(TASK MATERIAL):
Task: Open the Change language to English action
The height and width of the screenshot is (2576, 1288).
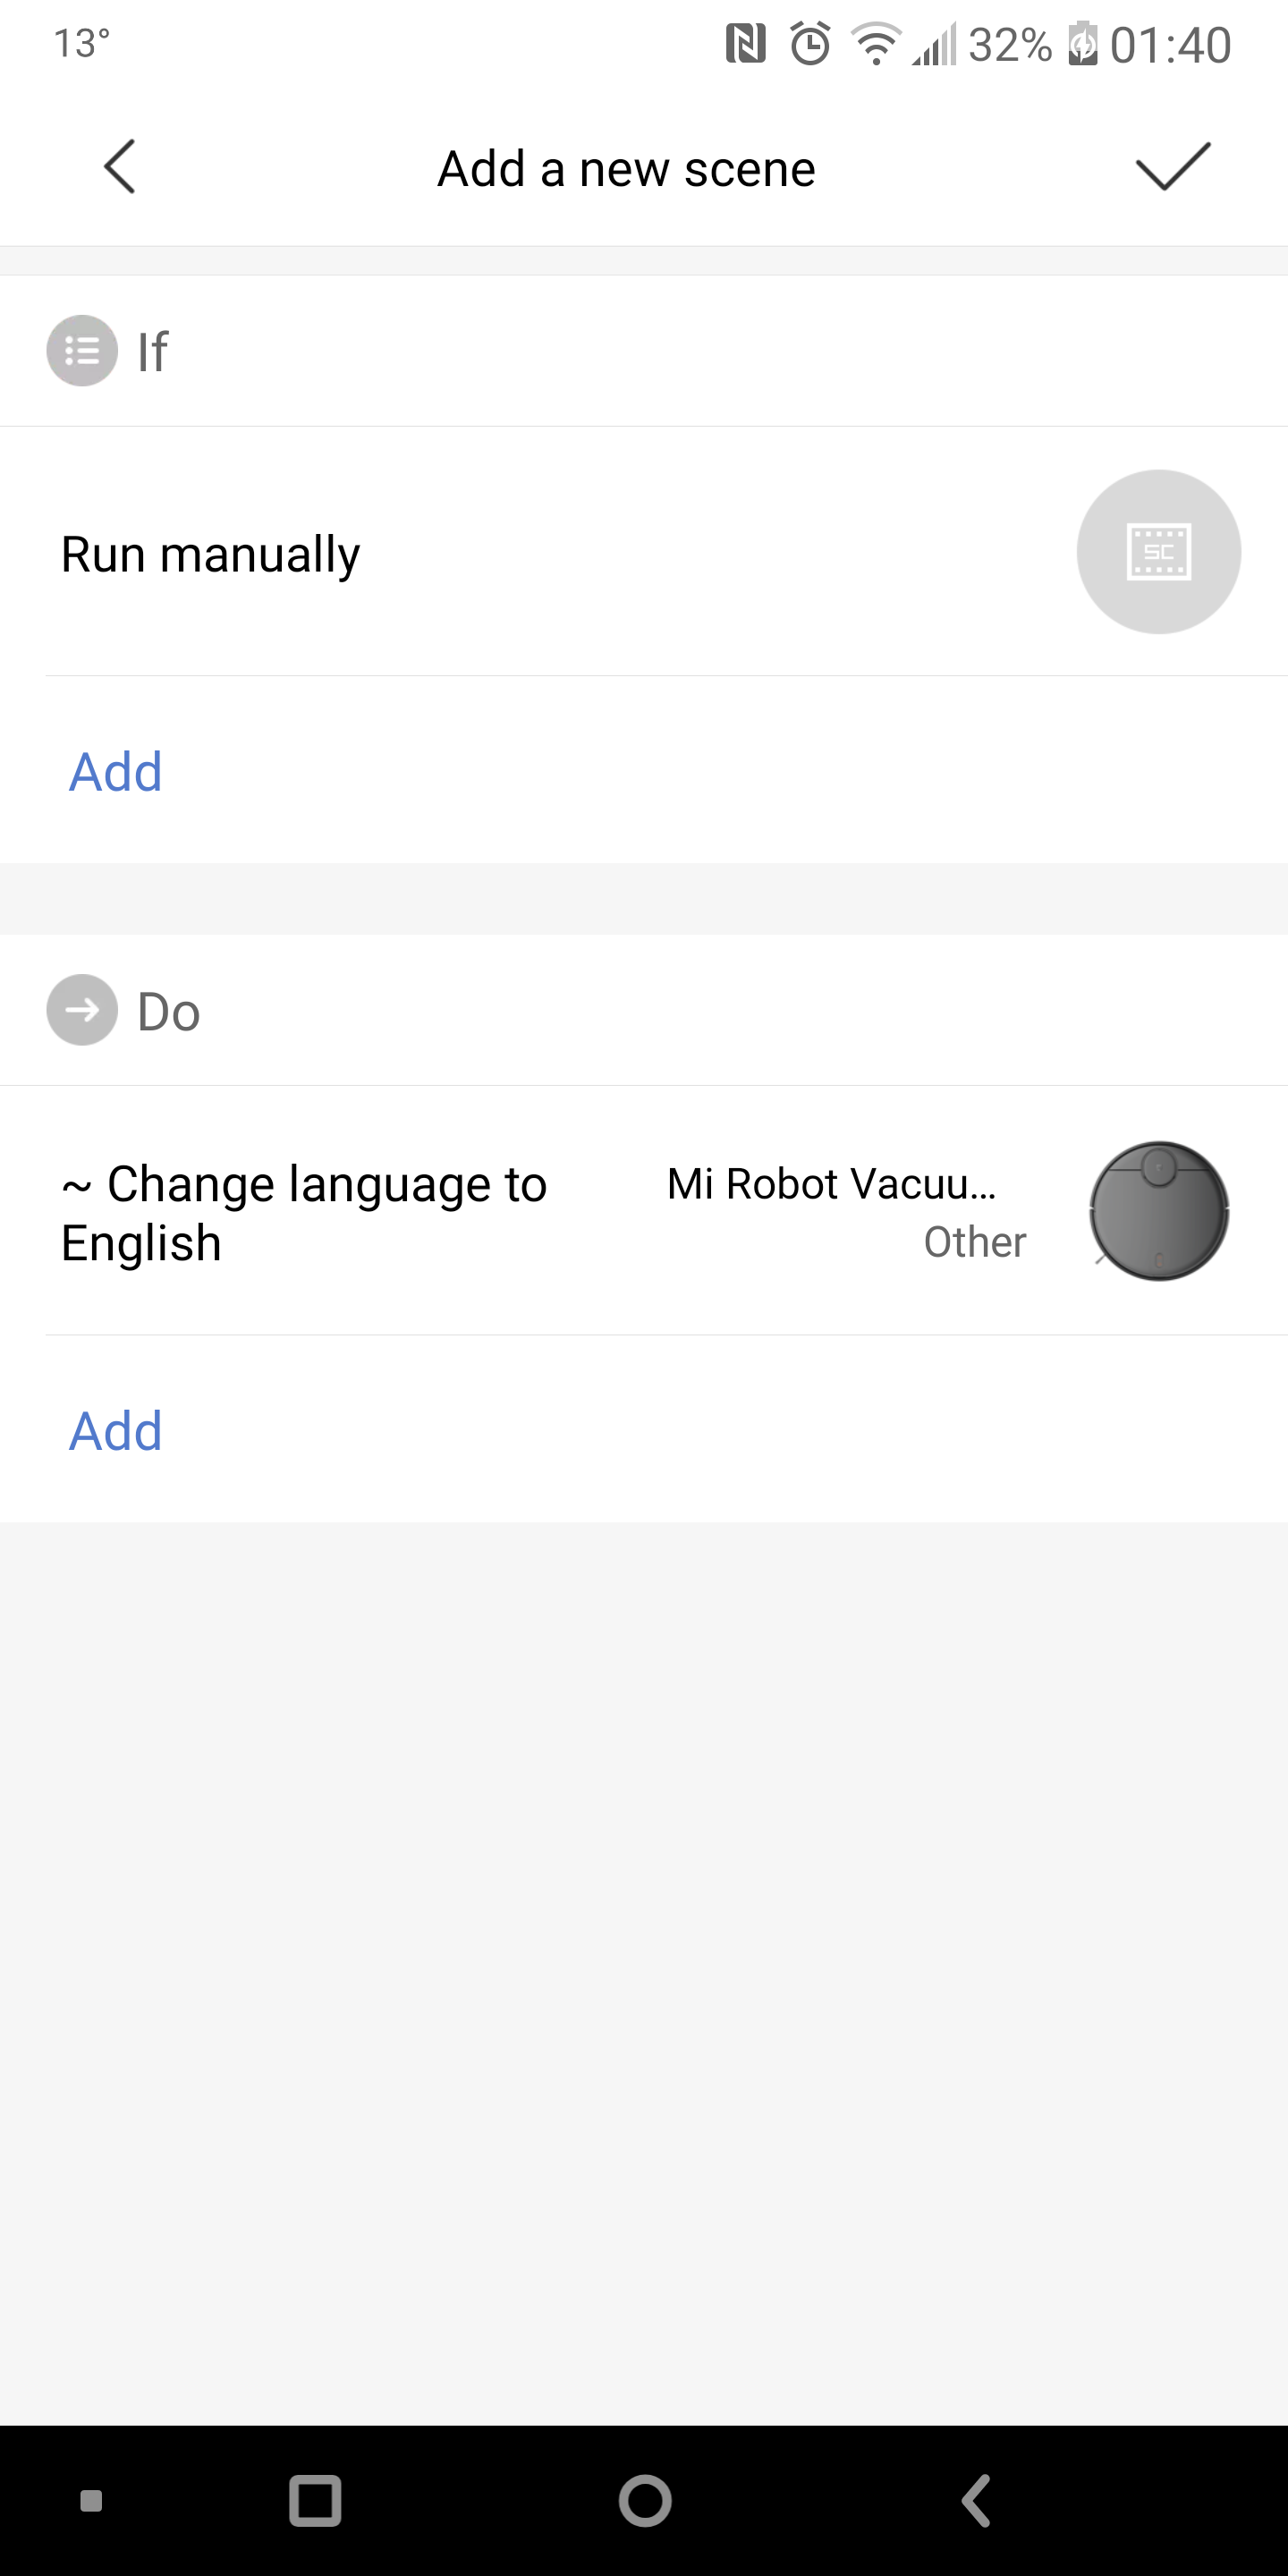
...
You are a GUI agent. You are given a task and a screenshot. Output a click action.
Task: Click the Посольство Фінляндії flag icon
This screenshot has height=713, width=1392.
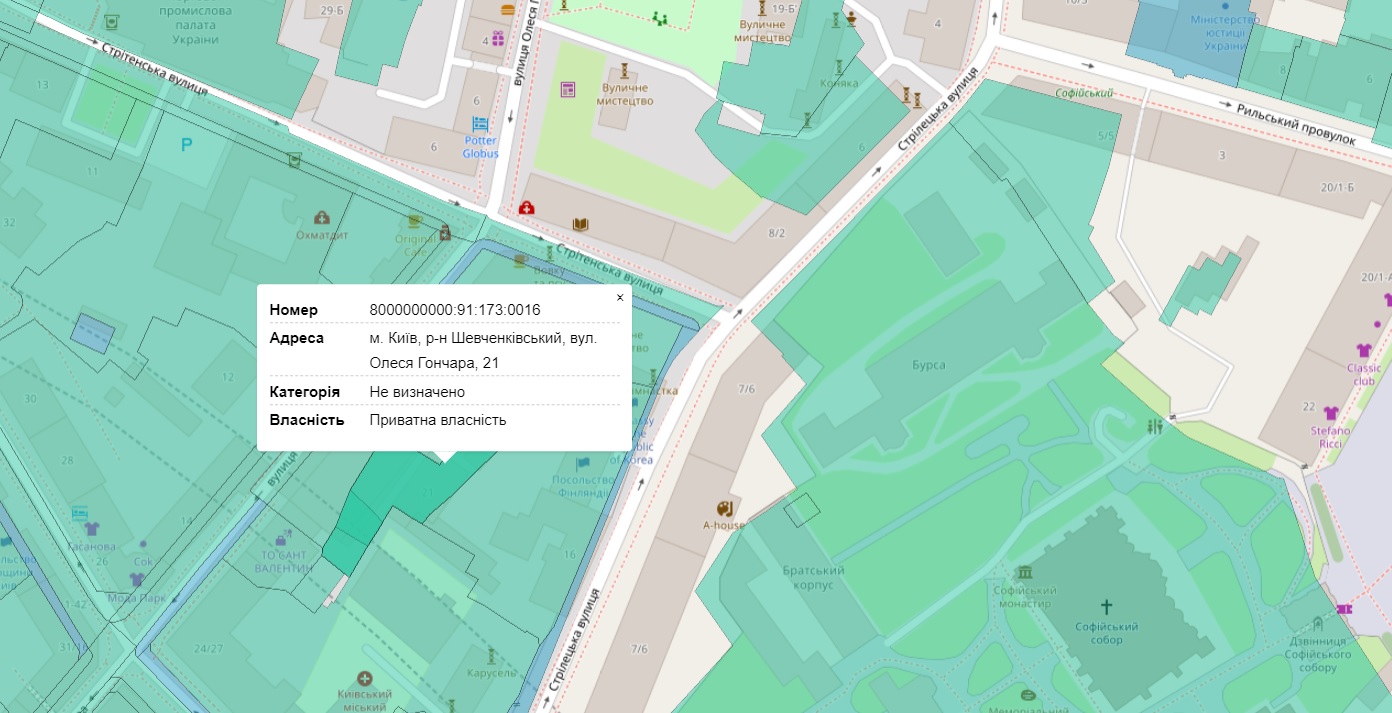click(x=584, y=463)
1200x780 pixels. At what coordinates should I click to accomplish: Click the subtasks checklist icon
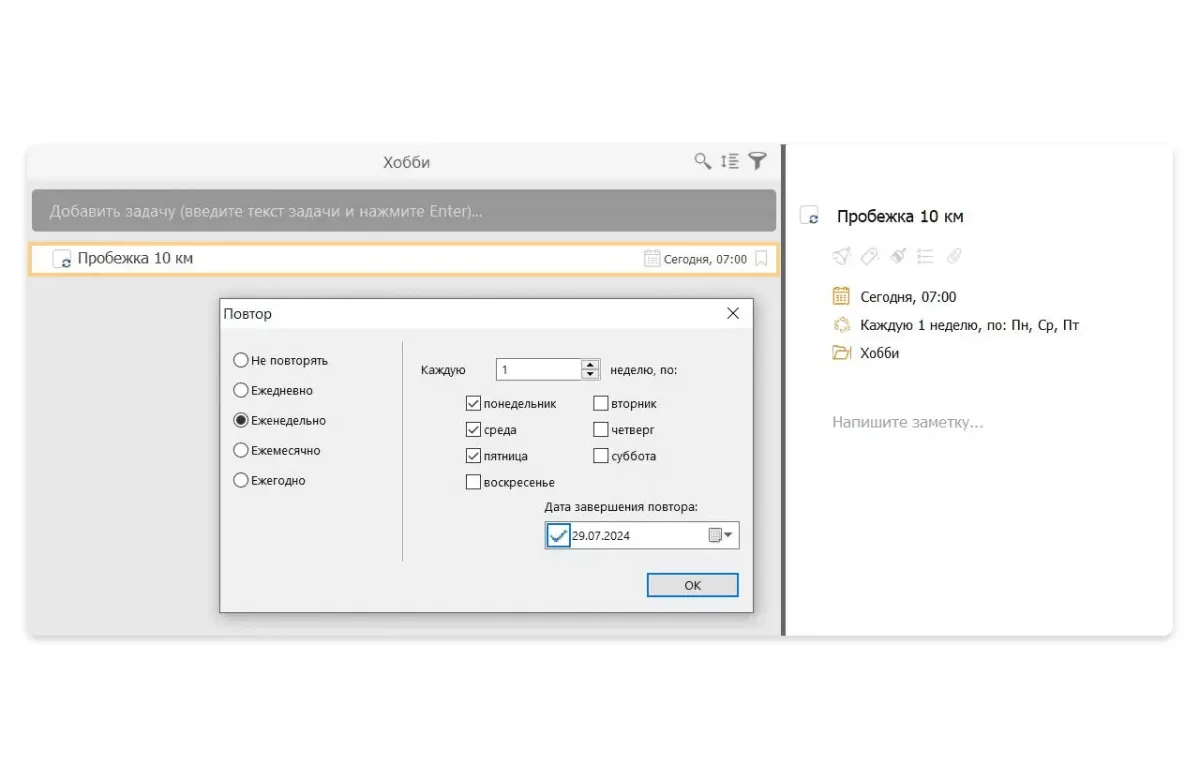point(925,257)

(TO DO): The lines you need are those holding the word "action"; copy each of them from the material above.

(RESPONSE):
Task: Open the Change language to English action
You are a GUI agent. You are given a task and a screenshot. Output a click action.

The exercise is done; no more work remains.